How then can we survive?

Ezekiel 33:10-19 NASB

"Now as for you, son of man, say to the house of Israel, ‘Thus you have spoken, saying, "Surely our transgressions and our sins are upon us, and we are rotting away in them; how then can we survive?"’ "Say to them, ‘As I live!’ declares the Lord God, ‘I take no pleasure in the death of the wicked, but rather that the wicked turn from his way and live. Turn back, turn back from your evil ways! Why then will you die, O house of Israel?’ "And you, son of man, say to your fellow citizens, ‘The righteousness of a righteous man will not deliver him in the day of his transgression, and as for the wickedness of the wicked, he will not stumble because of it in the day when he turns from his wickedness; whereas a righteous man will not be able to live by his righteousness on the day when he commits sin.’ "When I say to the righteous he will surely live, and he so trusts in his righteousness that he commits iniquity, none of his righteous deeds will be remembered; but in that same iniquity of his which he has committed he will die. "But when I say to the wicked, ‘You will surely die,’ and he turns from his sin and practices justice and righteousness, if a wicked man restores a pledge, pays back what he has taken by robbery, walks by the statutes which ensure life without committing iniquity, he shall surely live; he shall not die. "None of his sins that he has committed will be remembered against him. He has practiced justice and righteousness; he shall surely live.
"Yet your fellow citizens say, ‘The way of the Lord is not right,’ when it is their own way that is not right. "When the righteous turns from his righteousness and commits iniquity, then he shall die in it. "But when the wicked turns from his wickedness and practices justice and righteousness, he will live by them.


My thoughts -

In reading through the Old Testament there always seems to be a sharp distinction between the righteous and the wicked. Everything is black and white, you are good or bad, a sinner or a saint.
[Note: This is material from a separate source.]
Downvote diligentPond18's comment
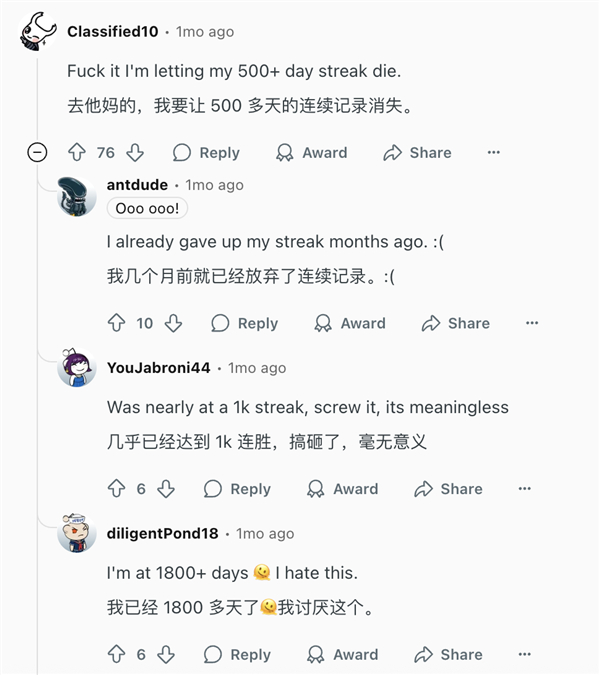600x675 pixels. point(166,655)
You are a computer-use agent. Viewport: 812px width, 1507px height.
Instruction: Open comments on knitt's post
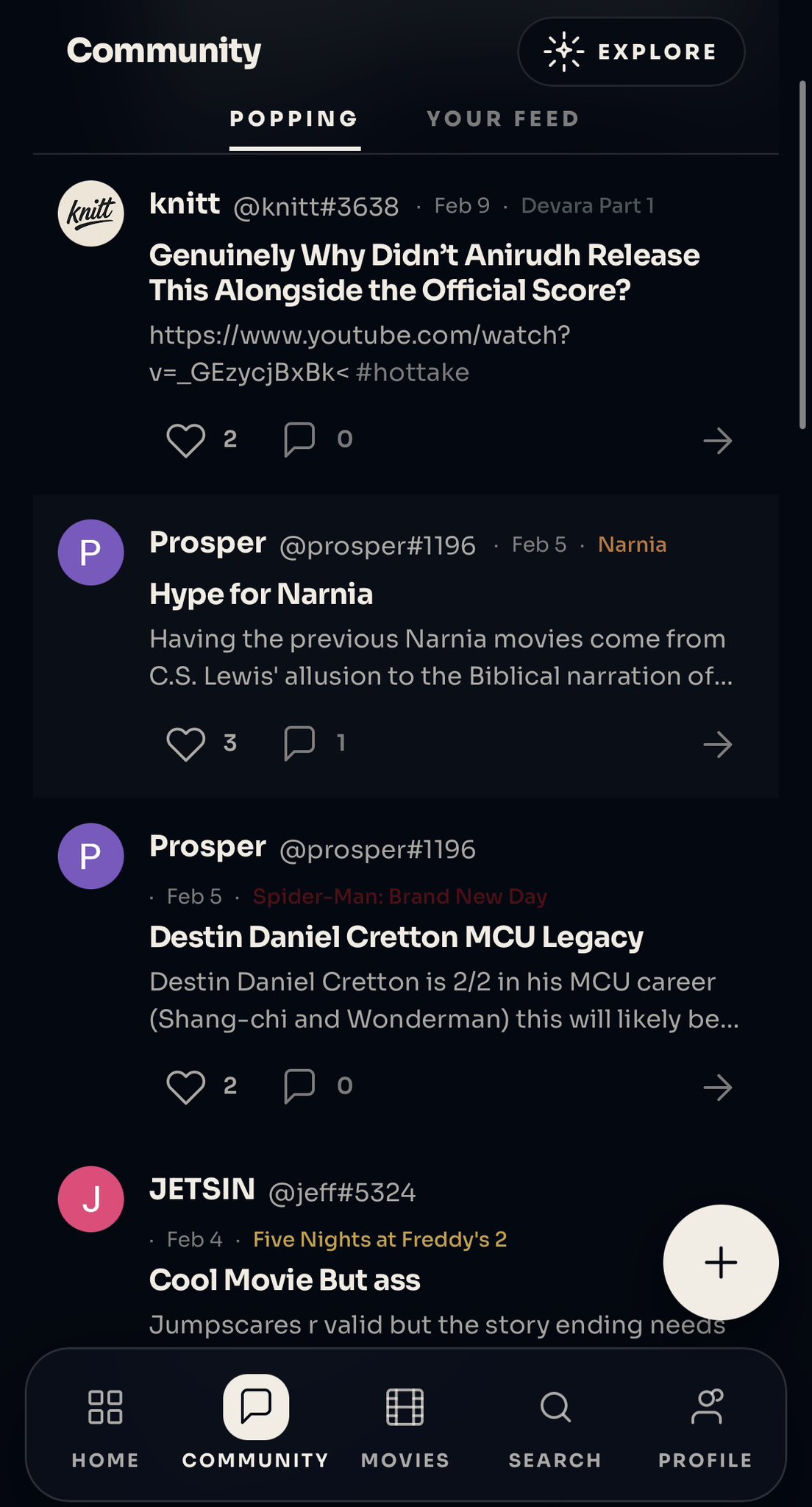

And yet, a lot of our saints are sinners. David committed murder and adultery, Samson had a thing for sex and violence, even Abraham lied about his own wife to save his skin. None of us are fully good. But also, none of us are too far gone that we can't repent and turn to the Lord.
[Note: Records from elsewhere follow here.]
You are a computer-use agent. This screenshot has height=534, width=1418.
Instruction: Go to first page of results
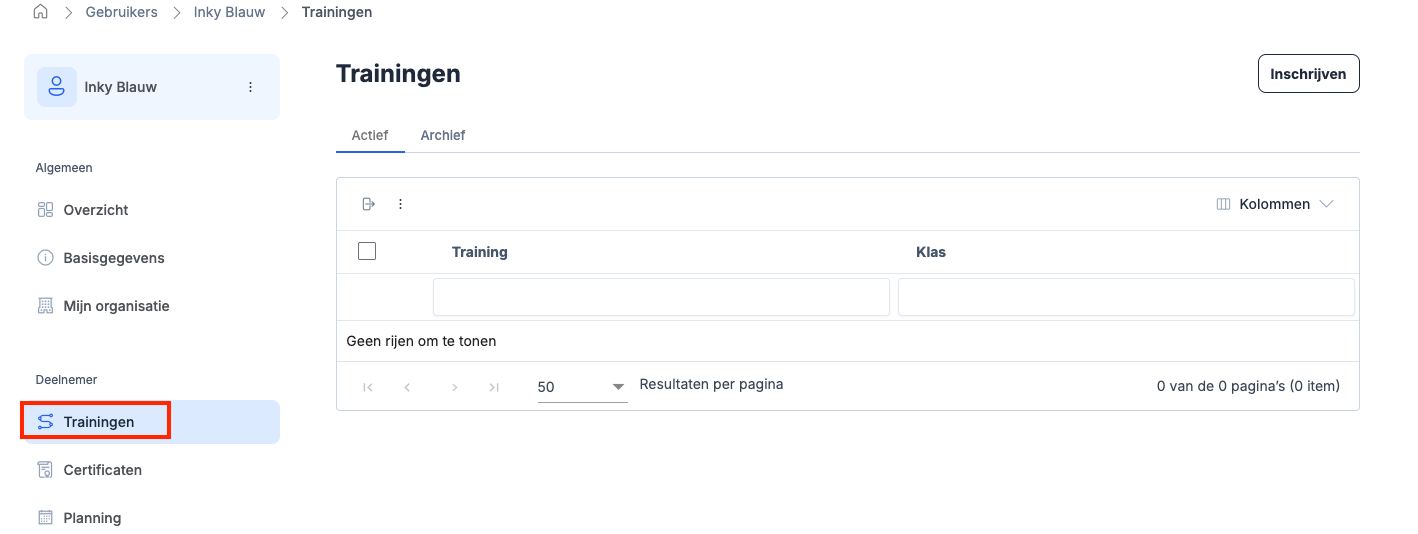tap(368, 387)
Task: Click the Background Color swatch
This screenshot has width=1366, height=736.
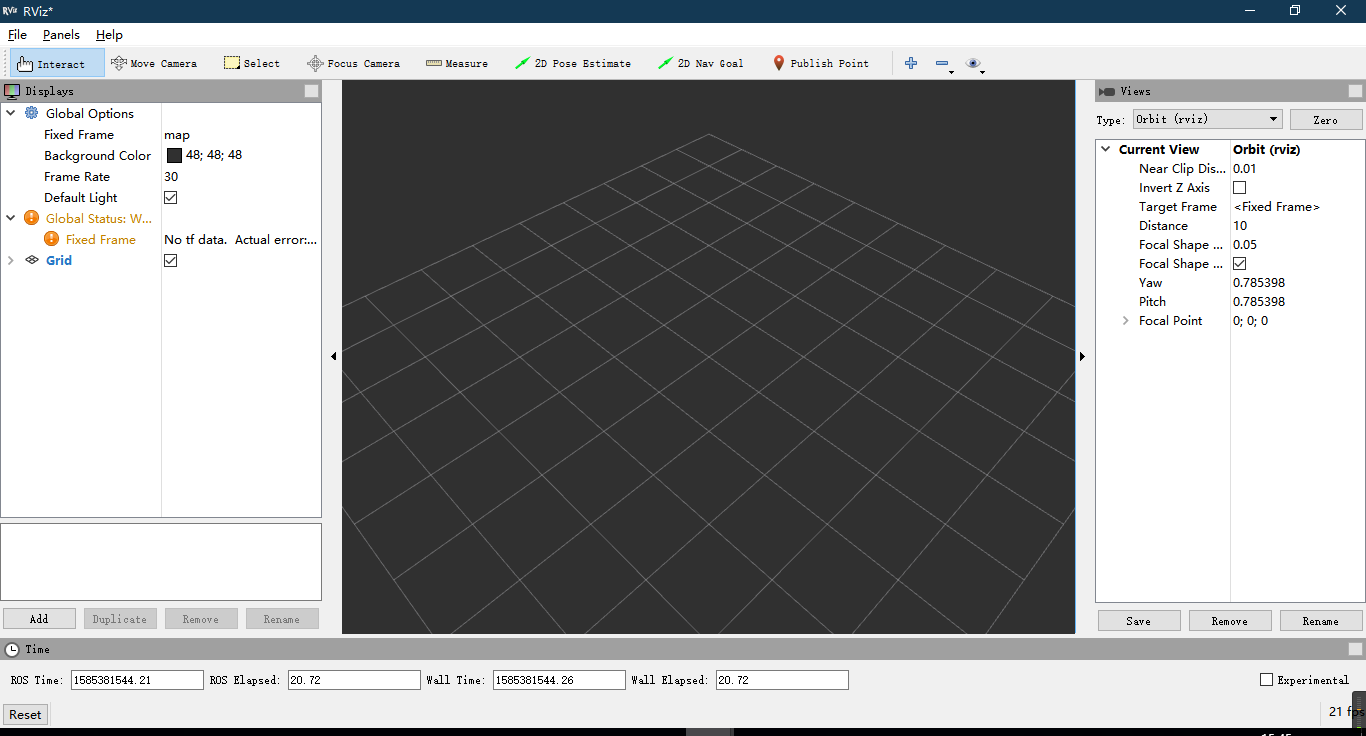Action: 174,156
Verse 11 tells us that God does not desire to punish sin but to have sinners repent and return to him. God doesn't want to destroy. God doesn't want to condemn. God wants to redeem. God doesn't want to punish sinners. God wants us to stop sinning.

When we repent, when we turn away from our sins and toward God then our transgressions are forgotten. Look at verses 14 through 16 again:
"But when I say to the wicked, ‘You will surely die,’ and he turns from his sin and practices justice and righteousness, if a wicked man restores a pledge, pays back what he has taken by robbery, walks by the statutes which ensure life without committing iniquity, he shall surely live; he shall not die. "None of his sins that he has committed will be remembered against him. He has practiced justice and righteousness; he shall surely live.
So what does repentance look like here? It is not just saying "sorry". It is turning from sin and towards righteousness. It is doing what is right. It is making amends for what was wrong. It is not enough to say you are sorry. Fix it. Stop sinning and do what is right.
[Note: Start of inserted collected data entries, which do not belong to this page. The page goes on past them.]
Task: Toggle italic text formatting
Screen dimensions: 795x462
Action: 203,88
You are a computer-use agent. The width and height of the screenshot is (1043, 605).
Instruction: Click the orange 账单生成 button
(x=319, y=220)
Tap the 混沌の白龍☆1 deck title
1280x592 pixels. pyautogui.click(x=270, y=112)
But we have Jesus. Doesn't that mean that our sins are forgiven no matter what? Lets look at what Paul has to say about that:
Romans 6:1-11 NASB

What shall we say then? Are we to continue in sin so that grace may increase? May it never be! How shall we who died to sin still live in it? Or do you not know that all of us who have been baptized into Christ Jesus have been baptized into His death? Therefore we have been buried with Him through baptism into death, so that as Christ was raised from the dead through the glory of the Father, so we too might walk in newness of life. For if we have become united with Him in the likeness of His death, certainly we shall also be in the likeness of His resurrection, knowing this, that our old self was crucified with Him, in order that our body of sin might be done away with, so that we would no longer be slaves to sin; for he who has died is freed from sin.
Now if we have died with Christ, we believe that we shall also live with Him, knowing that Christ, having been raised from the dead, is never to die again; death no longer is master over Him. For the death that He died, He died to sin once for all; but the life that He lives, He lives to God. Even so consider yourselves to be dead to sin, but alive to God in Christ Jesus.
So what do we do? How are we saved? The passage from Ezekiel says that if we are righteous and then sin our righteousness won't save us. Yet if we sin and then repent we are no longer in death in our sins but live in righteousness. We believe that Jesus died for our sins to set us free but Paul says that means that we have died to sin. We are now alive in Christ. We are to live in God's will through Christ.

We are dead to sin. Rather than having death as the penalty for sin we have died with Christ to sin. We no longer are held prisoner to our selfish, sinful nature. We have been set free to live in righteousness through Christ.